Below are records; give the number of their lines that hold the word "agent", and write nothing more.

________________

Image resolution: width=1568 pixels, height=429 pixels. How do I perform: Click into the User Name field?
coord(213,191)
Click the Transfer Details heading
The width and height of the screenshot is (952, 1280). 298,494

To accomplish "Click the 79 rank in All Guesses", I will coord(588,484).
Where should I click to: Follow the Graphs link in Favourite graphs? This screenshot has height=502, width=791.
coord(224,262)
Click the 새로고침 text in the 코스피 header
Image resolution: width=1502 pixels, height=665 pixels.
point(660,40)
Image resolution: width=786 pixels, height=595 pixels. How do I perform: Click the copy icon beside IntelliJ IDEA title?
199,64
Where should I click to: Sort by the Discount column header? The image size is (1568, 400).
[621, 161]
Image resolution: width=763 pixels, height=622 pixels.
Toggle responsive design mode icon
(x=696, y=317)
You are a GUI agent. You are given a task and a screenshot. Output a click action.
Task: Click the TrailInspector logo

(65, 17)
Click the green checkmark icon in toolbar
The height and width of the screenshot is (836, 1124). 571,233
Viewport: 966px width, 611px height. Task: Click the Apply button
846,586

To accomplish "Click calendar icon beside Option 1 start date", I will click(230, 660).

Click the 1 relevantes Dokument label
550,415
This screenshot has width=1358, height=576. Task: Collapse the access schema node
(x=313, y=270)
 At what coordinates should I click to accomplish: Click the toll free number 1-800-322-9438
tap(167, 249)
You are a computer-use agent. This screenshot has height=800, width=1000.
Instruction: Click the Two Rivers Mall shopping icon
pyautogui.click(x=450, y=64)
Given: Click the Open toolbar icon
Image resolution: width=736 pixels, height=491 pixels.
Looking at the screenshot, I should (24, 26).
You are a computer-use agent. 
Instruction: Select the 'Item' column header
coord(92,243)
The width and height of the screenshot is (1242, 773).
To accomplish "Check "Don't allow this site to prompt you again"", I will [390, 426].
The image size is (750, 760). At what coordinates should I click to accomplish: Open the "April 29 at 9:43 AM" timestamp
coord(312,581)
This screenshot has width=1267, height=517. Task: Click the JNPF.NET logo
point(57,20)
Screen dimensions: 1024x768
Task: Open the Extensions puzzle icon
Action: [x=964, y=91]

________________

■ **RESULT OF THE TASK**:
3